The forum offered a chance to debate policy, critique failure to adopted modern technology even as all experts generally agreed it was the reason Africa’s agriculture lags behind.
But to one man in the audience, the debate offered a reflection to the past. Mr Yohei Sasakawa, Chairman of Japan’s The Nippon Foundation had been scheduled to speak on food security and how training farmers is key.
“I strongly feel that in order to improve food supply in Africa, it would be necessary to help smallholder farmers with methods to increase food production,” he told the forum.
The Nippon Foundation, originally established in 1962, initially focused on maritime and shipping.
So how did he come to know about Africa’s famines? Mr Yohei Sasakawa’s father, Ryoichi Sasakawa, was a businessman who first heard about the Ethiopian famine in 1984. Initially, together with his Foundation gave donations following a global appeal by artistes including U2 about the food situation then.
“I saw children who could hardly open their eyes because they were so hungry, and it was then that I decided to deliver food, any amount possible, as soon as possible,” Yohei recalled his father’s efforts.
It would appear that famine wasn’t the last in the Horn of Africa and it would return in later in the 1990s and as late as 2011 and 2015.
Yohei and his father reasoned that endless food aid would not help.
“Food aid, however, is a temporary solution. In the end, it is only a means of emergency support,” he said.
Soon, they roped in former US President Jimmy Carter and Dr Norman Borlaug, the American biologist credited with the Green Revolution in India and Pakistan.
Borlaug was 70 at the time having won the Nobel Peace Prize Laureate for his efforts. Ryoichi Sasakawa was 15 years older. But they were all humanitarians and formed the Sasakawa Africa Association (SAA).

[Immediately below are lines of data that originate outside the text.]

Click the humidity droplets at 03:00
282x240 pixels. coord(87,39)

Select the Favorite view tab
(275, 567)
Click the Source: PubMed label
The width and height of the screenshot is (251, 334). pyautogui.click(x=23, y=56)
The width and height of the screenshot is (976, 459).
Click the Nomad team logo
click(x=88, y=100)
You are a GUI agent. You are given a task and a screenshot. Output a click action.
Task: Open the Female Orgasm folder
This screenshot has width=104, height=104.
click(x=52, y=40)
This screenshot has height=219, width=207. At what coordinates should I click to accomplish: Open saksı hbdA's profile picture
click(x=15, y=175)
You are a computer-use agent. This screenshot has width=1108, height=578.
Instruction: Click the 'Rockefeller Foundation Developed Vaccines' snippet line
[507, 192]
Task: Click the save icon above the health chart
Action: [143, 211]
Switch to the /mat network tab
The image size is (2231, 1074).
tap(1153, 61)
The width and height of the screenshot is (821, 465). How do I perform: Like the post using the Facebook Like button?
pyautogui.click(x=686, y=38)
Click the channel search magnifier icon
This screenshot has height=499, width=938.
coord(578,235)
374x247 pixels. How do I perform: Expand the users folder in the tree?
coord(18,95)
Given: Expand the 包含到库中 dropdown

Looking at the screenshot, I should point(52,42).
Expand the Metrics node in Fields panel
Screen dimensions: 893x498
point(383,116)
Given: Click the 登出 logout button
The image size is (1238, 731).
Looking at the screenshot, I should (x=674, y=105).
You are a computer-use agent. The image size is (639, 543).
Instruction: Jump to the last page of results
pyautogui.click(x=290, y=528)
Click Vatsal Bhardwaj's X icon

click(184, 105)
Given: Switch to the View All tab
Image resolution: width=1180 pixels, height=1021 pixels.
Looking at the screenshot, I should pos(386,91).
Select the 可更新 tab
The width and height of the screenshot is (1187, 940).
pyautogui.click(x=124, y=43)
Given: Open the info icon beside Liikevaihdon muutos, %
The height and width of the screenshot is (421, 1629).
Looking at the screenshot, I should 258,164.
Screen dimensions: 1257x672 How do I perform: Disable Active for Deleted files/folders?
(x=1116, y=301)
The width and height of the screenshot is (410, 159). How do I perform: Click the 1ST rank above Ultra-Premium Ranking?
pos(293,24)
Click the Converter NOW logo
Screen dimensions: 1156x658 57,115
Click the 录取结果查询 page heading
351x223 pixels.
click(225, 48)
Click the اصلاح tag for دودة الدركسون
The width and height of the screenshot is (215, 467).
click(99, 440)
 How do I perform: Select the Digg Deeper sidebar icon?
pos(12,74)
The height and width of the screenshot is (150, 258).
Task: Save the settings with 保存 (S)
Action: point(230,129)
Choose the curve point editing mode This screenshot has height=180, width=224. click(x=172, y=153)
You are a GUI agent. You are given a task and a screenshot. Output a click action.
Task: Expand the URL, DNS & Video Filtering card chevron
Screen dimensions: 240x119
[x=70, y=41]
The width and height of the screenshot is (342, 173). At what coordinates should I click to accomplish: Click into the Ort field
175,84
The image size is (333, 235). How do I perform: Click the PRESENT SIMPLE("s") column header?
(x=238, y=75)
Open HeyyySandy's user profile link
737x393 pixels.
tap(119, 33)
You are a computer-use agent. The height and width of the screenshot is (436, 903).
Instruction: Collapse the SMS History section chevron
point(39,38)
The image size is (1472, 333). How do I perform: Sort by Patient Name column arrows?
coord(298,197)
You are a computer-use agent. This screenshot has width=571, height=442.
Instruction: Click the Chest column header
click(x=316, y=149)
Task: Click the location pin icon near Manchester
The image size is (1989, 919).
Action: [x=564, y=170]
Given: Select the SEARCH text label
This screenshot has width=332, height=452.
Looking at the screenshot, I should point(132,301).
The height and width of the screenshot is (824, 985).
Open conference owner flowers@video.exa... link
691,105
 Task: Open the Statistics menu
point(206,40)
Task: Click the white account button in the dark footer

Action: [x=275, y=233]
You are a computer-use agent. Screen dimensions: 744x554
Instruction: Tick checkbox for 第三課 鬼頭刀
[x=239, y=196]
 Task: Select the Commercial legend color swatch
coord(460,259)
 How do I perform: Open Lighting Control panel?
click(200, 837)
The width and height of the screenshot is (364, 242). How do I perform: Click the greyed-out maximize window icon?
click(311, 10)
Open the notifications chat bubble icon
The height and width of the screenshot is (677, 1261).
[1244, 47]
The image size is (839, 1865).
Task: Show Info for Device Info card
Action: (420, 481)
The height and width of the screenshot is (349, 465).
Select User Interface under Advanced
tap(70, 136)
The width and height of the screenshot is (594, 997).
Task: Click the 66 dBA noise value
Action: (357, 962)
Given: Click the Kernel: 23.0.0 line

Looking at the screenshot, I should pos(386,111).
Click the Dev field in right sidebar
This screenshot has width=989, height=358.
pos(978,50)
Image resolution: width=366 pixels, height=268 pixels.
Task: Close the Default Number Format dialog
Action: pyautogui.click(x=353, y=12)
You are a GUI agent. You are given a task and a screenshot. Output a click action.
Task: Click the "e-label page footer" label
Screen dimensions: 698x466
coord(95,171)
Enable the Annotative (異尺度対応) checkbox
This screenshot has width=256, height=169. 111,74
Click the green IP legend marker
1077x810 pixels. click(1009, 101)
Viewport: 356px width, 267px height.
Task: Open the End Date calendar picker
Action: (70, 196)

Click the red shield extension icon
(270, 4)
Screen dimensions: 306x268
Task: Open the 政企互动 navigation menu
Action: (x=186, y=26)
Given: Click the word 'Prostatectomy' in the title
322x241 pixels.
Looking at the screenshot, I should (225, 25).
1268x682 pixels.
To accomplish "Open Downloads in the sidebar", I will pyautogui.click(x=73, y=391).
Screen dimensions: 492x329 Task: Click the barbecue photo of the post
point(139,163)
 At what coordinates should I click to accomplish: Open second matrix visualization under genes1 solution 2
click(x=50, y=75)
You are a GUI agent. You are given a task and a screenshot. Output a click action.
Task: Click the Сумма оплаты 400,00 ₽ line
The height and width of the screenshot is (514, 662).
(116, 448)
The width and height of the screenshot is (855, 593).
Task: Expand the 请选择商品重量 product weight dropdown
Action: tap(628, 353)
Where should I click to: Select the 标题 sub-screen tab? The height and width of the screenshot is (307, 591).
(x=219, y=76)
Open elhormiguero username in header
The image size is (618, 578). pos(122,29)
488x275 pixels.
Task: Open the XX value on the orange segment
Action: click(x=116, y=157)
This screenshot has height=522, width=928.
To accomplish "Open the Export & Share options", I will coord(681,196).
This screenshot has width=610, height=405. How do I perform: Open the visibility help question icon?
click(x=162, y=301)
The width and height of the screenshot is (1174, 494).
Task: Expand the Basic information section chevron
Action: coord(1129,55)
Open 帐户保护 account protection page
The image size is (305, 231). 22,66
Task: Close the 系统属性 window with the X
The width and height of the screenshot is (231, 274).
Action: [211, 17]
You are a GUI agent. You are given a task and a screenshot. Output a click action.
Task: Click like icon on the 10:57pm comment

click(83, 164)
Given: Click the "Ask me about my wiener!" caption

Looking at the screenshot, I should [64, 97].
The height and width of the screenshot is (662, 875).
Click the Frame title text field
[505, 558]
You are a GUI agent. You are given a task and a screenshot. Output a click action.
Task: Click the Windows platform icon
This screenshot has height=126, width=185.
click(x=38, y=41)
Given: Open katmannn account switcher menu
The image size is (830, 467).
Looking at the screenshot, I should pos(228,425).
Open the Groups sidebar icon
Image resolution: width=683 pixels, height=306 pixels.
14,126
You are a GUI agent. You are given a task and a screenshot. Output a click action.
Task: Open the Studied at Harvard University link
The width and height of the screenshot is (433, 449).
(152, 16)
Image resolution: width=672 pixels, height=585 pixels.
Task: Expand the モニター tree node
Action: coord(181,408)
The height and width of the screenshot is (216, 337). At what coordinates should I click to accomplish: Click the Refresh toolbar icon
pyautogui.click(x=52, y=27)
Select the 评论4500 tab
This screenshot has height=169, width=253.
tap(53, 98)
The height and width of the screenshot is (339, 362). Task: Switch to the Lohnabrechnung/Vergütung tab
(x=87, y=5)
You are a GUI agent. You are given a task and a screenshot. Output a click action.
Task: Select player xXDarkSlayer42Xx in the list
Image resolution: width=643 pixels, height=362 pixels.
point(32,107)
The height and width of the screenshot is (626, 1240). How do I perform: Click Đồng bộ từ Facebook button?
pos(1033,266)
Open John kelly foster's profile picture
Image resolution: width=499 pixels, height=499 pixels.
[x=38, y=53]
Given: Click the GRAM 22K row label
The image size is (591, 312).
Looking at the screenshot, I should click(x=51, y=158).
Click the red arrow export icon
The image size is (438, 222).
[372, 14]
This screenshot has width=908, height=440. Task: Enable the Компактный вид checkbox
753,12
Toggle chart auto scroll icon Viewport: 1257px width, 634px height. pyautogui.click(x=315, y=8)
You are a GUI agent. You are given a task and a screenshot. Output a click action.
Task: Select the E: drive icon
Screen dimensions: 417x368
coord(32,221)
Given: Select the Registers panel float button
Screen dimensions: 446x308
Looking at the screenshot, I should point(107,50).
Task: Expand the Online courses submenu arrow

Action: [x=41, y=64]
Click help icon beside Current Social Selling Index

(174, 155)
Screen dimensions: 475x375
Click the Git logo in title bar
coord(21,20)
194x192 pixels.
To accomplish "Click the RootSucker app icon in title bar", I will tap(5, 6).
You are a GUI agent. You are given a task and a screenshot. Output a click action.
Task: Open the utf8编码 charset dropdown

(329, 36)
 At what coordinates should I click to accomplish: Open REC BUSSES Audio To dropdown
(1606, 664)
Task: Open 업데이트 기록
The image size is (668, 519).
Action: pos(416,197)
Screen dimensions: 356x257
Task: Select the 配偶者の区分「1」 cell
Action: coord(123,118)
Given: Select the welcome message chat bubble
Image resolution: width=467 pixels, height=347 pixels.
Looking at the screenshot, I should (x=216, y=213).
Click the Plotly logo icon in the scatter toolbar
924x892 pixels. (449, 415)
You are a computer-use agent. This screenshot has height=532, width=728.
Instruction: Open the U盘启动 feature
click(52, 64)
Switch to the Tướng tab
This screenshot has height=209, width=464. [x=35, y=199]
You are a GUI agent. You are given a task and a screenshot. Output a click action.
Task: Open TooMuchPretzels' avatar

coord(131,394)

The Sasakawa Africa Association was meant to ensure Africa feeds itself. They targeted smallholder farmers across the continent.
The initial programme called the Sasakawa-Global 2000 programme, which was part of Carter’s Global 2000 initiative began in Ghana in 1986 and grew to reach out to 14 African countries.
By 2009, the Sasakawa African Association started focusing on four main countries — Ethiopia, Mali, Nigeria and Uganda — in what Yohei argued was to emphasis on women farmers supporting them to deliver goods to markets.
The SAA is currently headed by Kenyan scientist, Professor Ruth Oniang’o, who ensures the association works with 24 universities in these countries, and trained 6,000 extension agents.
After 30 years of the association, Africa still has teething problems about food production, but the Japanese argued his contribution to agriculture will one day bear long-term fruit.